Required action.
In the material below, transcribe every line from the first through the line holding "You are a computer-use", exactly, and stop after that line.

(Beginning of Data records)

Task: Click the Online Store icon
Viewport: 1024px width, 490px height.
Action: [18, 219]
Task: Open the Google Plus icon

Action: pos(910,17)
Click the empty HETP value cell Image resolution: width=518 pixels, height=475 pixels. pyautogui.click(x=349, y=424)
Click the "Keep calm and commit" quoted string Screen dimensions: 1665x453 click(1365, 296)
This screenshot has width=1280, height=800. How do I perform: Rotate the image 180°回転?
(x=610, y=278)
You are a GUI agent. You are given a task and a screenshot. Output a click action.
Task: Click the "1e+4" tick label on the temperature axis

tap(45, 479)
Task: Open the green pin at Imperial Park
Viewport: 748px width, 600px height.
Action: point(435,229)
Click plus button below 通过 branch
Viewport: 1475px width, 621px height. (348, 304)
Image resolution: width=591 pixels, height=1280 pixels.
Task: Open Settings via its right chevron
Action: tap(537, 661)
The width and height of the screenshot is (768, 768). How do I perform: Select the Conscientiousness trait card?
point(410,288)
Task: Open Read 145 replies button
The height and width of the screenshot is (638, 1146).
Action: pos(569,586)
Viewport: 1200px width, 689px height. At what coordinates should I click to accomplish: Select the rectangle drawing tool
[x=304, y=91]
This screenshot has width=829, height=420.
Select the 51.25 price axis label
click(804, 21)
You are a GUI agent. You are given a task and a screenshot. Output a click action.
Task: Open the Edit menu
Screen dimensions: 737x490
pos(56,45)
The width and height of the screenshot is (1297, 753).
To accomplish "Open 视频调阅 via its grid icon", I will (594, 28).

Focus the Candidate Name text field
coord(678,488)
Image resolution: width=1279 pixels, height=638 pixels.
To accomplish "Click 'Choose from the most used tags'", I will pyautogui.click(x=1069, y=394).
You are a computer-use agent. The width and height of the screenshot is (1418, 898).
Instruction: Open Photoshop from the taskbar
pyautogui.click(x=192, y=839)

(End of Data records)

Solved problem.
Task: Click the Online Store icon
Viewport: 1024px width, 490px height.
Action: [18, 219]
Task: Open the Google Plus icon

Action: pos(910,17)
Click the empty HETP value cell Image resolution: width=518 pixels, height=475 pixels. pyautogui.click(x=349, y=424)
Click the "Keep calm and commit" quoted string Screen dimensions: 1665x453 click(1365, 296)
This screenshot has width=1280, height=800. How do I perform: Rotate the image 180°回転?
(x=610, y=278)
You are a GUI agent. You are given a task and a screenshot. Output a click action.
Task: Click the "1e+4" tick label on the temperature axis

tap(45, 479)
Task: Open the green pin at Imperial Park
Viewport: 748px width, 600px height.
Action: point(435,229)
Click plus button below 通过 branch
Viewport: 1475px width, 621px height. (348, 304)
Image resolution: width=591 pixels, height=1280 pixels.
Task: Open Settings via its right chevron
Action: tap(537, 661)
The width and height of the screenshot is (768, 768). How do I perform: Select the Conscientiousness trait card?
point(410,288)
Task: Open Read 145 replies button
The height and width of the screenshot is (638, 1146).
Action: pos(569,586)
Viewport: 1200px width, 689px height. At what coordinates should I click to accomplish: Select the rectangle drawing tool
[x=304, y=91]
This screenshot has width=829, height=420.
Select the 51.25 price axis label
click(804, 21)
You are a GUI agent. You are given a task and a screenshot. Output a click action.
Task: Open the Edit menu
Screen dimensions: 737x490
pos(56,45)
The width and height of the screenshot is (1297, 753).
To accomplish "Open 视频调阅 via its grid icon", I will (594, 28).

Focus the Candidate Name text field
coord(678,488)
Image resolution: width=1279 pixels, height=638 pixels.
To accomplish "Click 'Choose from the most used tags'", I will pyautogui.click(x=1069, y=394).
You are a computer-use agent. The width and height of the screenshot is (1418, 898).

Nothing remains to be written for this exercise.